Georgia’s final height is 5’ ¼”, which is fantastic. Without growth hormone, we suspect her final height could have been around 4’5”. She has really changed in the last 12 months and is much more mature and copes much better with day-to-day life.

Georgia continues to have a few medical difficulties. She has had ankle braces now for many years and this year started to wear knee braces to stop her knees giving way. In addition, she now needs to wear insoles again. These aids are due to hypermobility. A few years ago she had many falls, which resulted in many visits to A & E with many ankle sprains and one fracture. Thankfully, all of these orthotic aids appear to be helping. She still gets a lot of pain though, but this is usually controlled with paracetomol. Georgia is also still under an orthopaedic surgeon, due to kyphosis, scoliosis and lordosis (various curvatures of the spine).

Kyphosis is her main problem, but thankfully following her latest appointment, the curve has not progressed further. Hopefully this will not cause her any further problems. She is due another review in May 2016. She also has a follow up in August with the Cardiologist and we hope that this will be problem free.
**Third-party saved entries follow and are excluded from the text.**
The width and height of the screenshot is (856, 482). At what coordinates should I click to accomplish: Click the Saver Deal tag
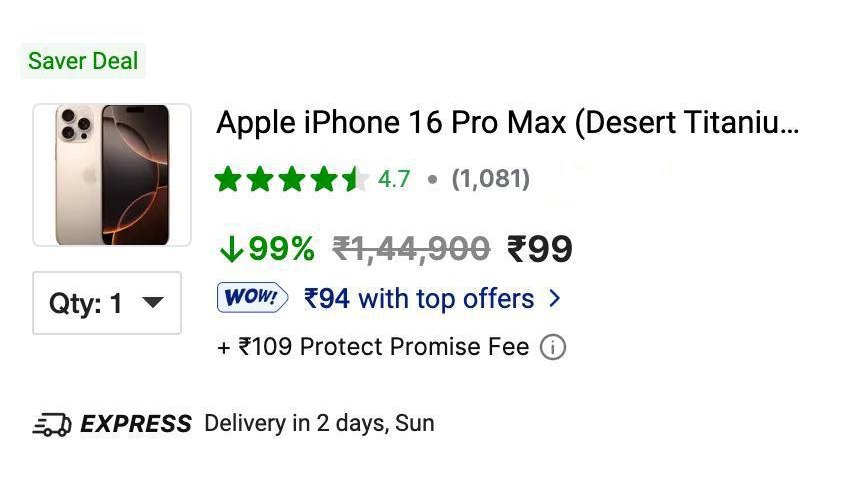[x=83, y=61]
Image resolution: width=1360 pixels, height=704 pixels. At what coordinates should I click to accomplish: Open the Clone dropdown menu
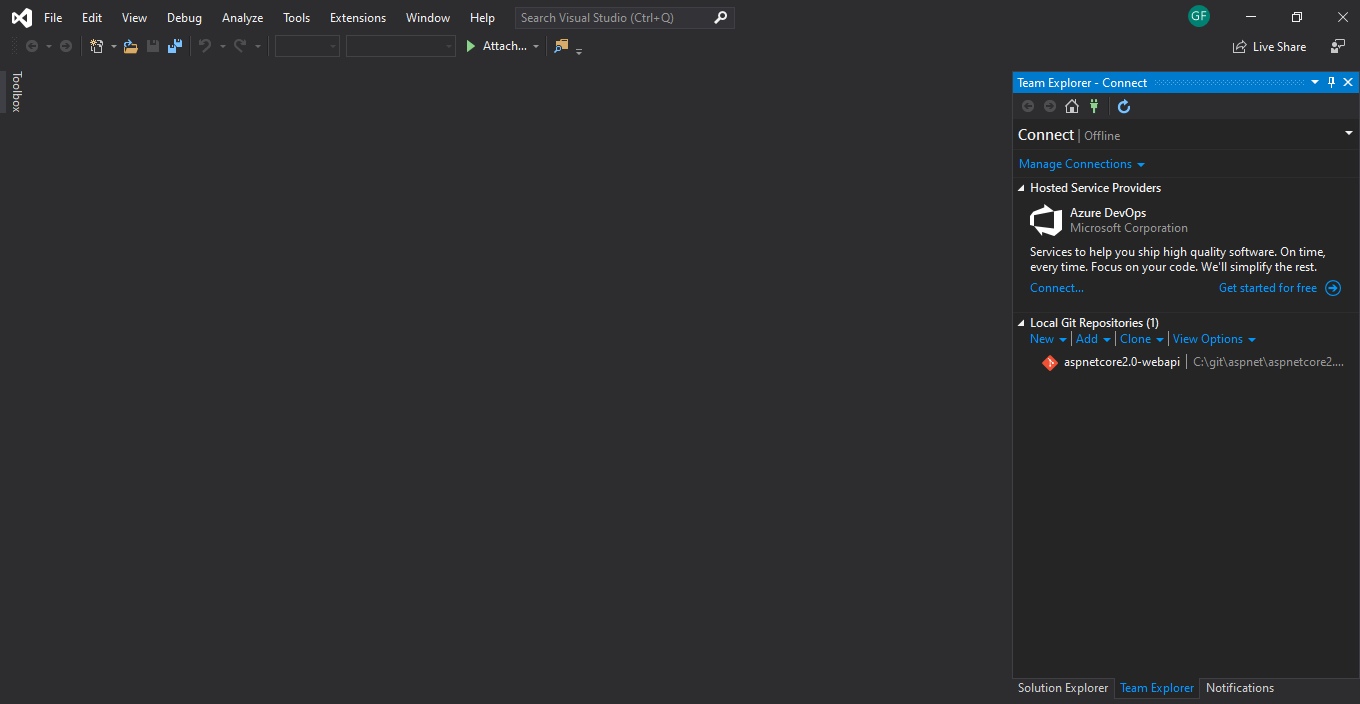[x=1137, y=339]
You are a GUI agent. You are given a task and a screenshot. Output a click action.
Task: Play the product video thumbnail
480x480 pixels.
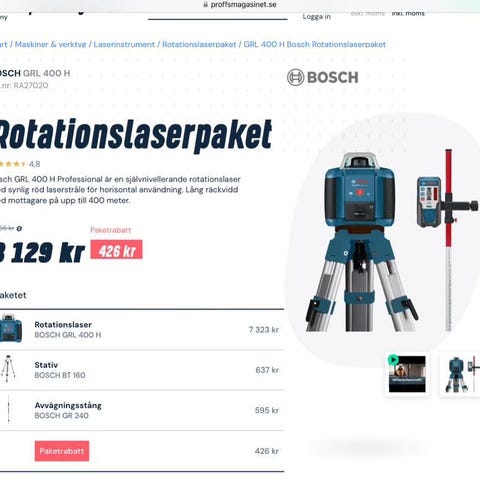(407, 374)
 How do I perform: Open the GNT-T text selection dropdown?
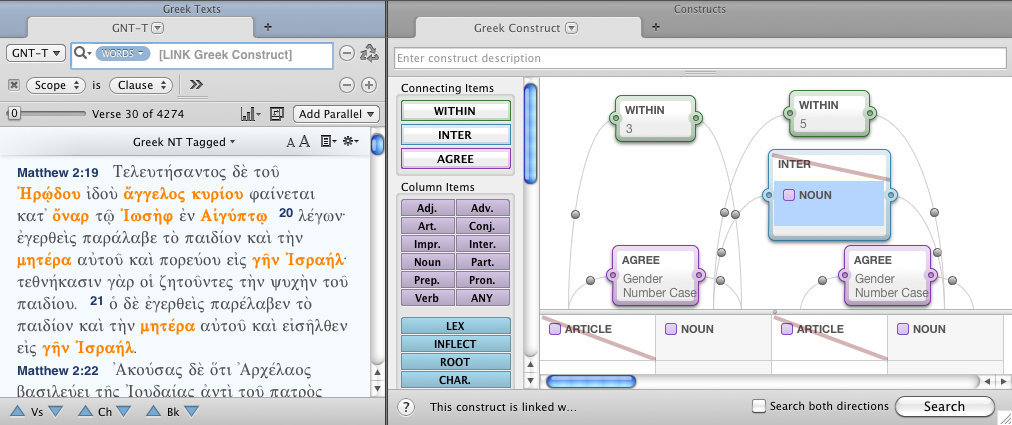[37, 53]
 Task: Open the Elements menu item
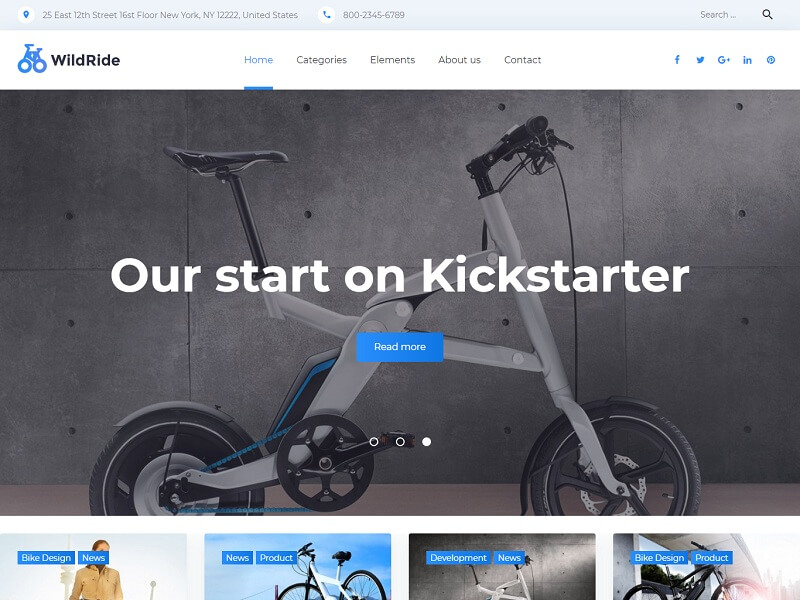(392, 60)
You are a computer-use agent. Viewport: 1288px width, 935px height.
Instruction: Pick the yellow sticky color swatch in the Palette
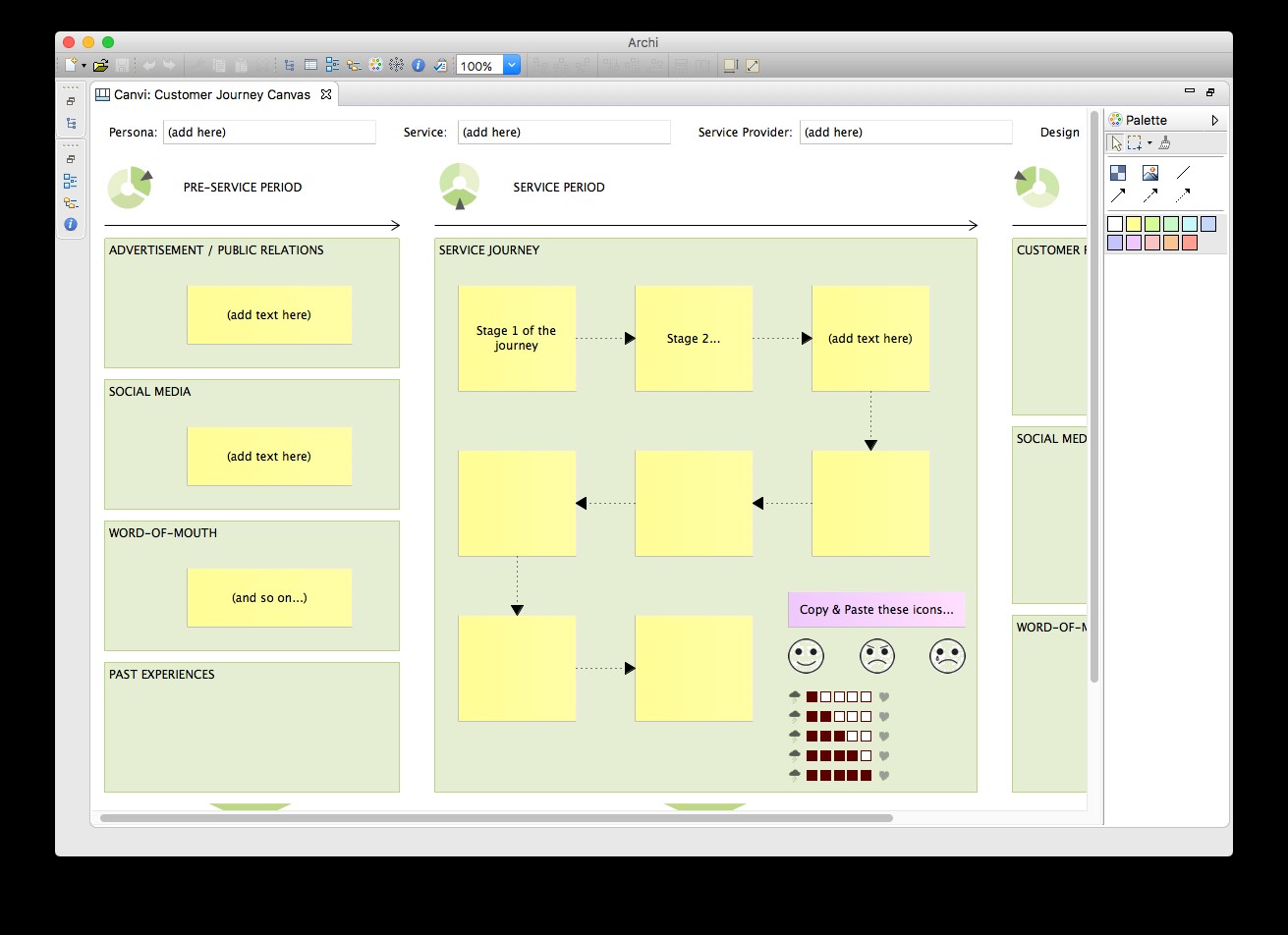coord(1134,224)
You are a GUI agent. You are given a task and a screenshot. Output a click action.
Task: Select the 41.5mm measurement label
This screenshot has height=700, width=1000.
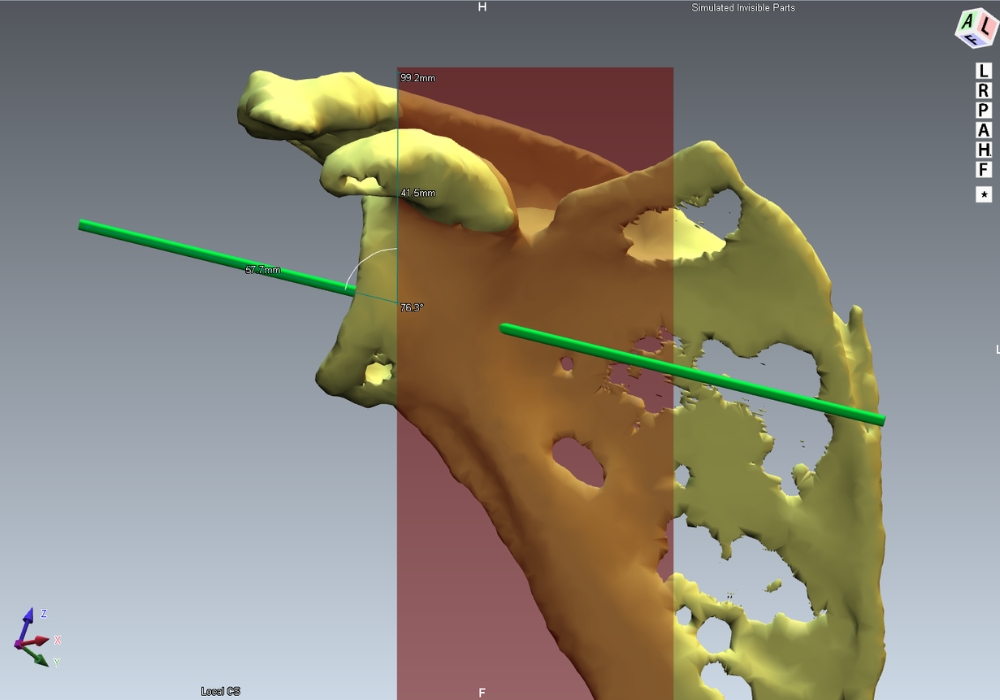tap(418, 193)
To investigate Georgia’s growth hormone levels, she had an Insulin Tolerance Test a few months ago. Her IGF-1 levels have been low and she gets very tired and struggles to keep up, often falling asleep after school. The results of the ITT were that Georgia showed a peak GH of 5.7 mcg/l (possibly slightly borderline for childhood GHD but normal for adults (Normal Range >3)). Cortisol was normal. The outcome of this is no treatment at this stage but continued monitoring.

I hope this update and history of Georgia gives some reassurance to some of you who have little ones. Georgia had such a poor start, but has astounded us throughout her 18 years.